Le Trésor italien est favorable à la reconduction de Luigi Lovaglio au poste de directeur général de Monte dei Paschi di Siena (MPS), ont indiqué lundi deux sources proches du dossier, à un moment crucial pour la banque toscane sauvée par l'État.
Après avoir dirigé la banque depuis 2022 et mené une restructuration qui a abouti l'an dernier à la reprise de Mediobanca, un rival plus important, Lovaglio, 70 ans, sollicite un nouveau mandat auprès du conseil d'administration de MPS en avril.
Sa reconduction se heurte toutefois à des obstacles. Le conseil d'administration débat toujours sur le candidat à proposer au poste de directeur général, sur fond de désaccords entre actionnaires et d'une enquête judiciaire en cours concernant l'opération Mediobanca.

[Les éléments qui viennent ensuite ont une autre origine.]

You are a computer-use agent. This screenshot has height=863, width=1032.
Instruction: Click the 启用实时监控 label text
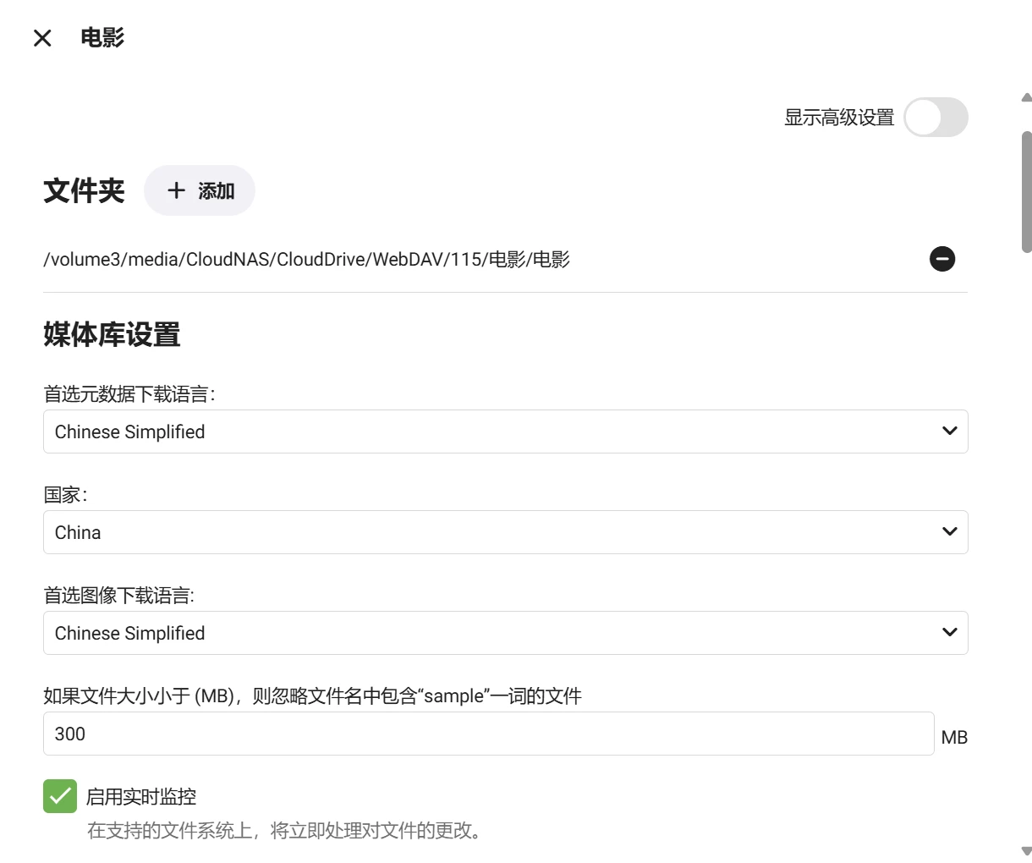tap(141, 797)
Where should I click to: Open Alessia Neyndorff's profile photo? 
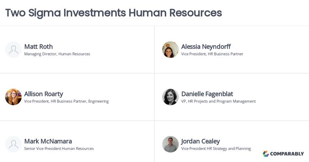(170, 49)

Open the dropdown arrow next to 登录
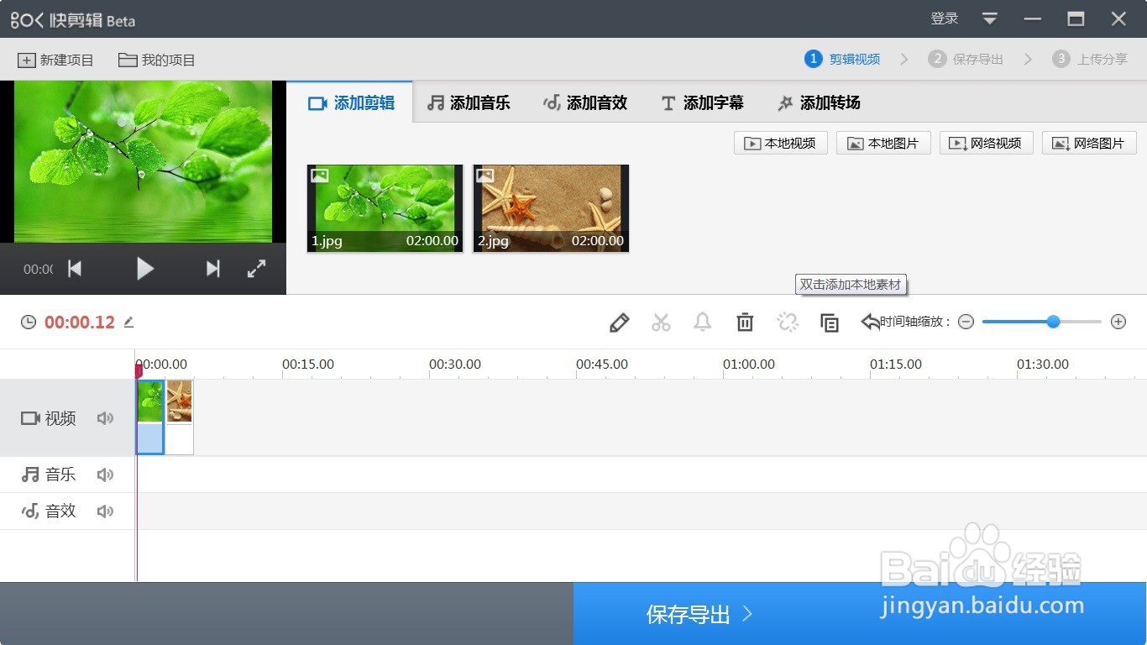click(989, 18)
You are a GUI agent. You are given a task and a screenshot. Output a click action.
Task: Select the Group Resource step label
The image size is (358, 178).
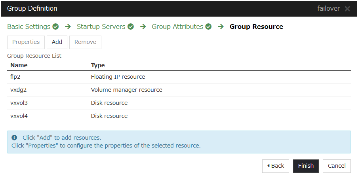click(x=256, y=27)
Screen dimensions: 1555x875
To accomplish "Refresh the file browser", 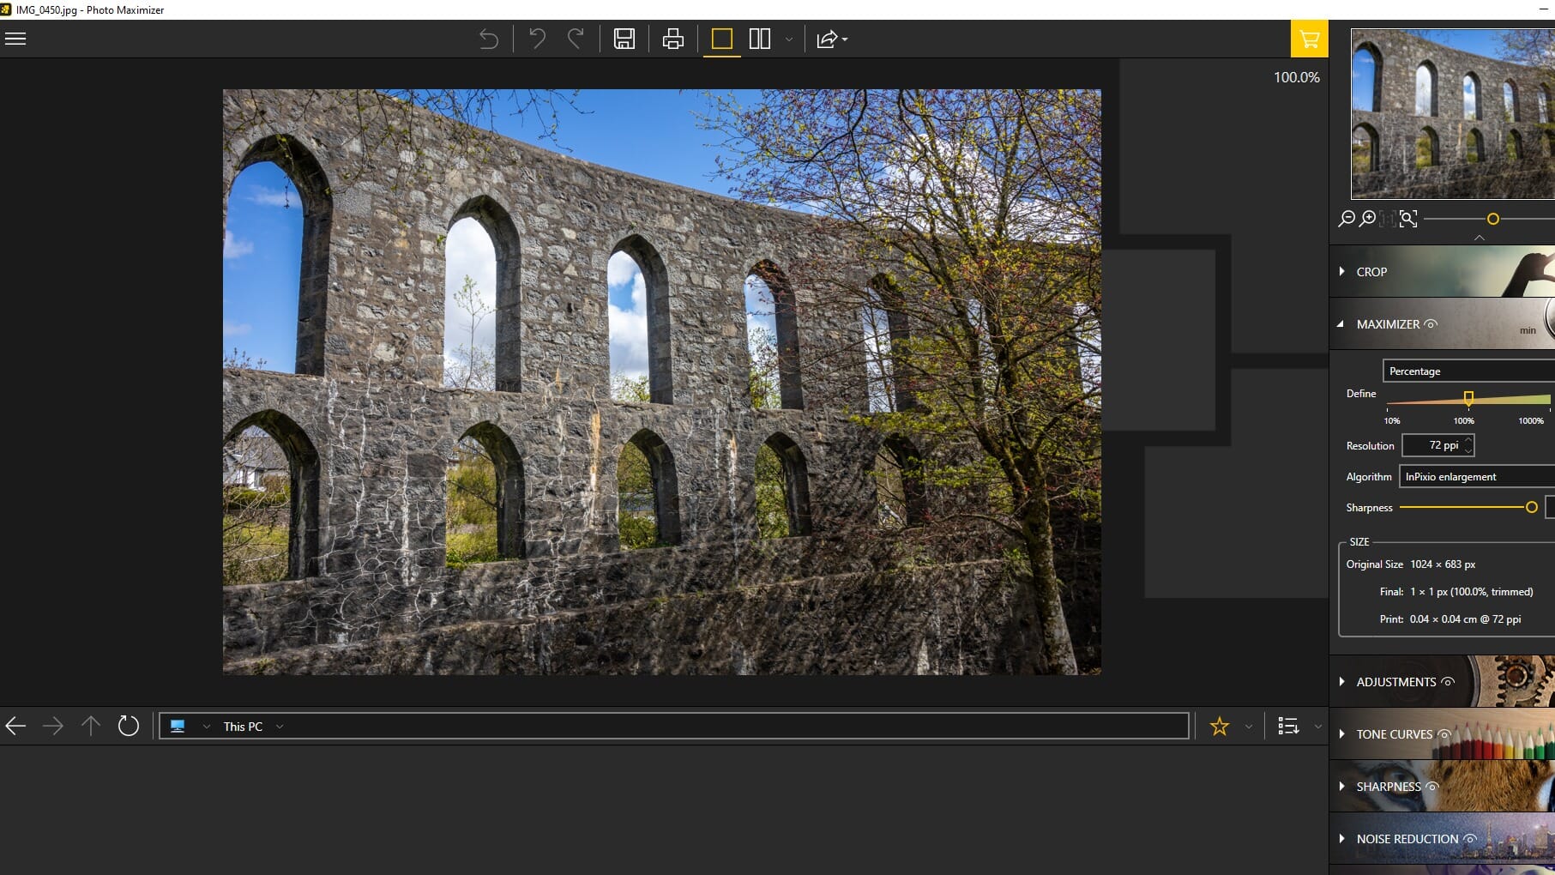I will point(128,726).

Demandant à rester anonymes en raison de la sensibilité du dossier, les sources ont précisé que le Trésor avait jusqu'à présent soutenu la stratégie de Lovaglio pour la banque et souhaitait que MPS poursuive sur sa trajectoire actuelle.
LA POSITION DU GOUVERNEMENT SUR LOVAGLIO DÉCISIVE MALGRÉ UNE FAIBLE PARTICIPATION
Le Trésor italien, qui détient une participation résiduelle de 4,9 % dans MPS, ne soutiendrait aucune liste de candidats au conseil comprenant un autre postulant au poste de directeur général, ont indiqué les sources, ajoutant que Rome serait favorable à la nomination de certains nouveaux administrateurs.
Dans un secteur financier national encore instable, la position du gouvernement pèse au-delà du poids réel de sa participation au capital.
Dans le cadre de la re-privatisation de MPS après le sauvetage de 2017, l'Italie a fait entrer au capital des investisseurs clés comme Delfin, la holding de la famille Del Vecchio, et le magnat du bâtiment Francesco Gaetano Caltagirone.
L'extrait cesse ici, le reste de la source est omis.